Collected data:
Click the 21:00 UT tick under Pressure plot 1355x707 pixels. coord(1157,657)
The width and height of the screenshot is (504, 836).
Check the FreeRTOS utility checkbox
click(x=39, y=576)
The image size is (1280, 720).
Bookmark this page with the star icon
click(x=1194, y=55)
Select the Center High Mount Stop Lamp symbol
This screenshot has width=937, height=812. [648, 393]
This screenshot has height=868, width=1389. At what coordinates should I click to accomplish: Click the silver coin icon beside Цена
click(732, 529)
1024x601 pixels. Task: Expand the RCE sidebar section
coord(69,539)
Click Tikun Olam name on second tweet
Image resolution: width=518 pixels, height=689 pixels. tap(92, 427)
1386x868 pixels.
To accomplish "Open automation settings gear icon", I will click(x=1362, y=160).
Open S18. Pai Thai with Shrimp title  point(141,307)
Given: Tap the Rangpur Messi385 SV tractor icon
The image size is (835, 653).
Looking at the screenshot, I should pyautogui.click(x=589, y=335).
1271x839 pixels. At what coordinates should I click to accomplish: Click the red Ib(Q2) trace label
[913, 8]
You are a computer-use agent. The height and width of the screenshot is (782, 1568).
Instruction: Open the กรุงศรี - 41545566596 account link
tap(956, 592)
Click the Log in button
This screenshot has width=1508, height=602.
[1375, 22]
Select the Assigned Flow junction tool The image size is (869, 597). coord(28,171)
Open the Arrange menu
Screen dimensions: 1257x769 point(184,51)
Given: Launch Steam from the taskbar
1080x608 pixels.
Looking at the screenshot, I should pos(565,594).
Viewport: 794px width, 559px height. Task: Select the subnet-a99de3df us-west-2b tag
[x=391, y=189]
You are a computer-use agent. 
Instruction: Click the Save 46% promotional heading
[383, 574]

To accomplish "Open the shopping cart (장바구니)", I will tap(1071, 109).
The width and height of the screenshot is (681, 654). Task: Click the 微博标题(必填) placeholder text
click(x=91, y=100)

-- Exercise description --
Lines after the one containing "Select the Assigned" are not part of the task. Output the entries exactly from their first line through that one.

-- Response below --
Click the 21:00 UT tick under Pressure plot 1355x707 pixels. coord(1157,657)
The width and height of the screenshot is (504, 836).
Check the FreeRTOS utility checkbox
click(x=39, y=576)
The image size is (1280, 720).
Bookmark this page with the star icon
click(x=1194, y=55)
Select the Center High Mount Stop Lamp symbol
This screenshot has width=937, height=812. [648, 393]
This screenshot has height=868, width=1389. At what coordinates should I click to accomplish: Click the silver coin icon beside Цена
click(732, 529)
1024x601 pixels. Task: Expand the RCE sidebar section
coord(69,539)
Click Tikun Olam name on second tweet
Image resolution: width=518 pixels, height=689 pixels. tap(92, 427)
1386x868 pixels.
To accomplish "Open automation settings gear icon", I will click(x=1362, y=160).
Open S18. Pai Thai with Shrimp title  point(141,307)
Given: Tap the Rangpur Messi385 SV tractor icon
The image size is (835, 653).
Looking at the screenshot, I should pyautogui.click(x=589, y=335).
1271x839 pixels. At what coordinates should I click to accomplish: Click the red Ib(Q2) trace label
[913, 8]
You are a computer-use agent. The height and width of the screenshot is (782, 1568).
Instruction: Open the กรุงศรี - 41545566596 account link
tap(956, 592)
Click the Log in button
This screenshot has width=1508, height=602.
[1375, 22]
Select the Assigned Flow junction tool The image size is (869, 597). coord(28,171)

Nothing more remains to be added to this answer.